The jurisdiction of the Central People's Government and the local People's Governments shall be defined according to the nature of the various matters involved, and shall be prescribed by decrees of the Central People's Government Council so as to satisfy the requirements of both national unity and local expediency.



Mao Zedong expresses his opinion on jurisdiction on several times. On December 2, 1949 he states "These organizational regulations are precisely the general laws appropriate to the current period. The various local people's governments, although they may add [to these regulations] in accordance with concrete conditions [in their various localities], must implement them without exception... China is a big country; only if we establish powerful local organs at such a level can things be done well. What ought to be united, must be united; and there should by no means be any separate governance, each doing what he thinks is best. However, there must be integration between [the notion of] unification and [the notion of] discretionary arrangements according to local conditions. Under the regime of the people, the historical conditions of the past, in which regional occupation by the feudalist forces has been generated, have been eliminated. The division of labor between the Center and the localities will be to our advantage and will in no way harm us."

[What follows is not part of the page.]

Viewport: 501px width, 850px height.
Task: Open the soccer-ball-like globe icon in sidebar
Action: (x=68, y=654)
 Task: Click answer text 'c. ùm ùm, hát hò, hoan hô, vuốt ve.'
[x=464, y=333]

Document: 2-12-1949 Directive Issued at the Fourth Meeting of the CPGC (Excerpts)
On August 12, 1953 he explains "Centralization and decentralization are in constant contradiction with each other. Decentralism has grown since we moved into the cities. To resolve this contradiction all the principal and important issues must first be discussed and decided on by the Party committee before its decisions are referred to the government for implementation."
Document: 12-08-1953 Mao Zedong "Combat bourgeois ideas in the party"

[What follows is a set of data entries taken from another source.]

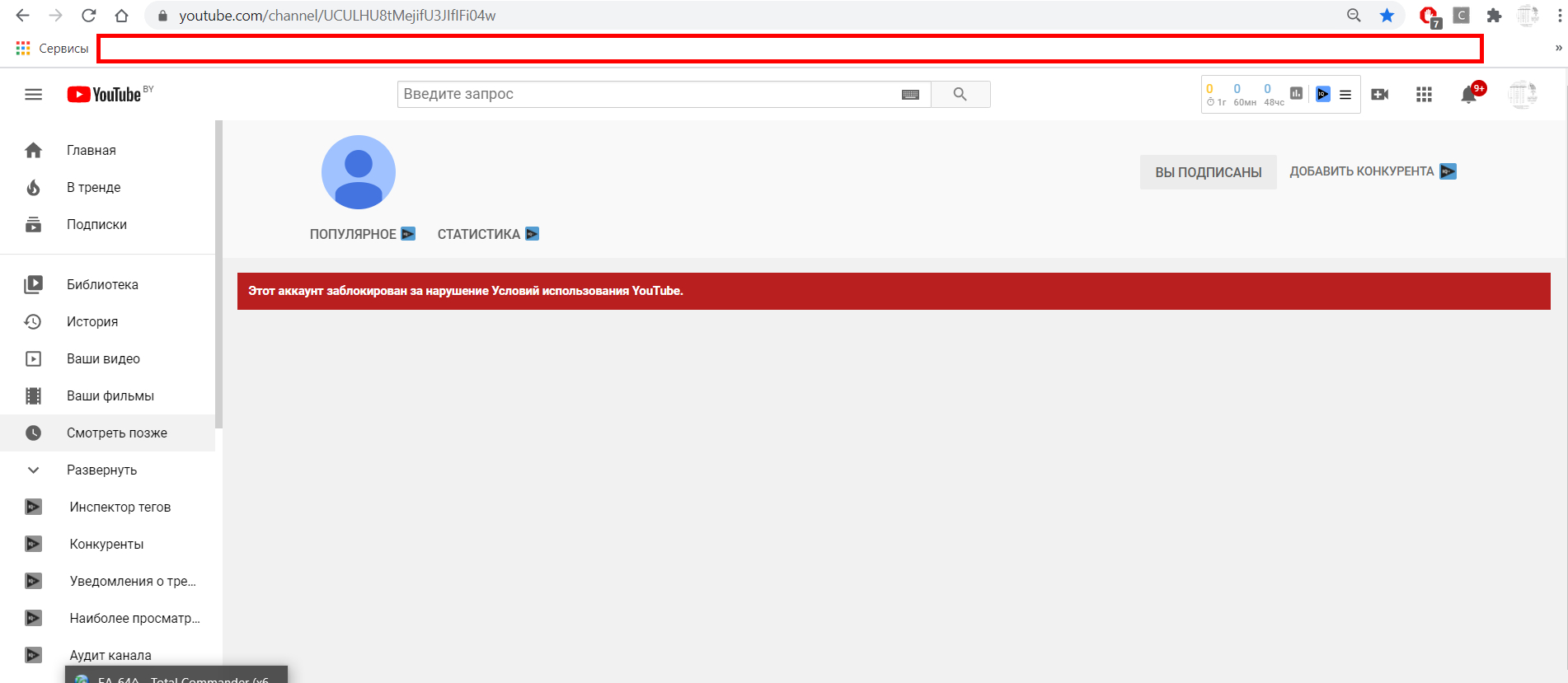
Task: Open the YouTube notifications bell
Action: 1468,95
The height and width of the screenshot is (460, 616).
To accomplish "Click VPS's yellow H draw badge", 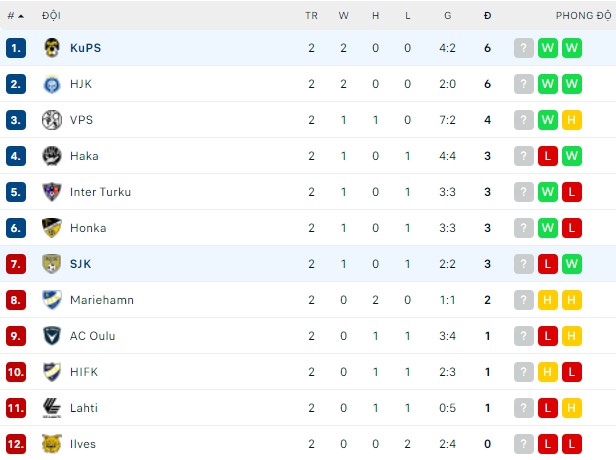I will 572,120.
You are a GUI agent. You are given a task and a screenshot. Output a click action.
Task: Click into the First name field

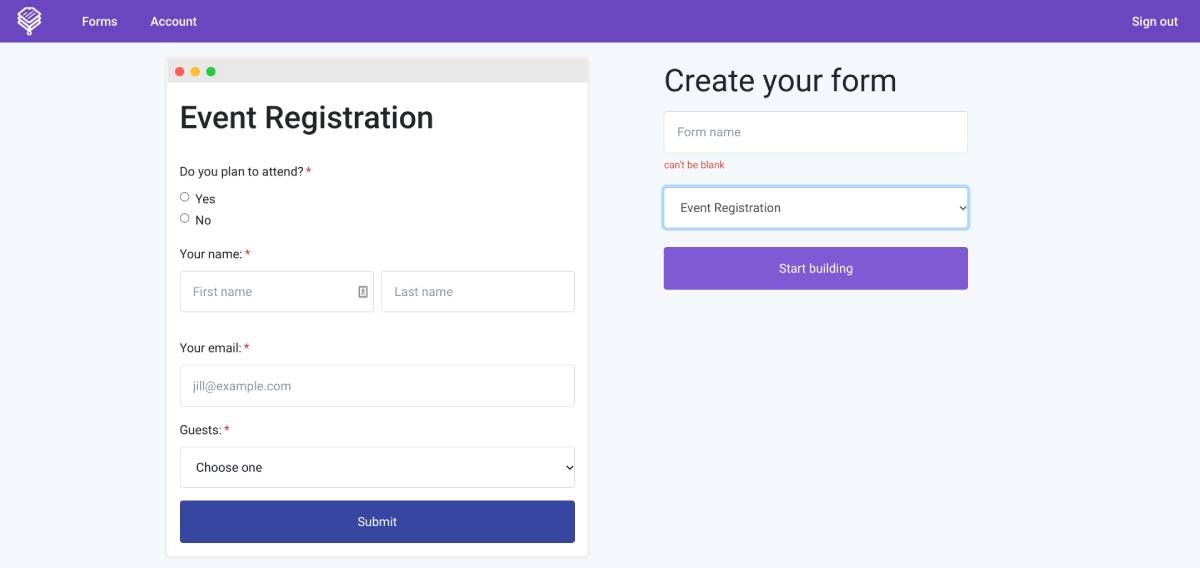coord(270,292)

And 6 months earlier he states "The “five excesses” consist of an excess of assignments, an excess of meetings and training courses, an excess of documents, written reports and statistical forms, an excess of organizations, and an excess of side jobs for activists. These problems have existed for a long time; with regard to some of them the Central Committee has issued directives to Party committees at various levels, urging them to give such problems proper attention and find solutions. But far from being solved, the problems are becoming more and more serious. This is because the issue has never been systematically raised in its totality and, what is more important, no struggle has ever been waged against decentralism and bureaucracy on the part of the leading Party and government organs at the five levels — central, greater administrative area, provincial (municipal), prefectural and county. For, generally speaking, the “five excesses” in the districts and townships are not a local product but stem from above and are the consequences of decentralism and bureaucracy existing to a serious degree in the leading Party and government organs at the county level and above."
Document: 19-03-1953 Mao Zedong "Resolve the Problem of the 'Five Excesses'"
According to the Common Program the central government is the highest body of state power when the NPC is not in session. The People's Republic of China is a unitary state, the central government defines the division of jurisdiction between the central and local administration. The jurisdiction of the central government is written down in the “Organic Law of the PRC Central People’s Government” and “…defines the central power as enacting and interpreting laws, formulating domestic and foreign policies, and appointing the leaders of the state, regions and provinces. But the jurisdictions of the local authorities are not specified."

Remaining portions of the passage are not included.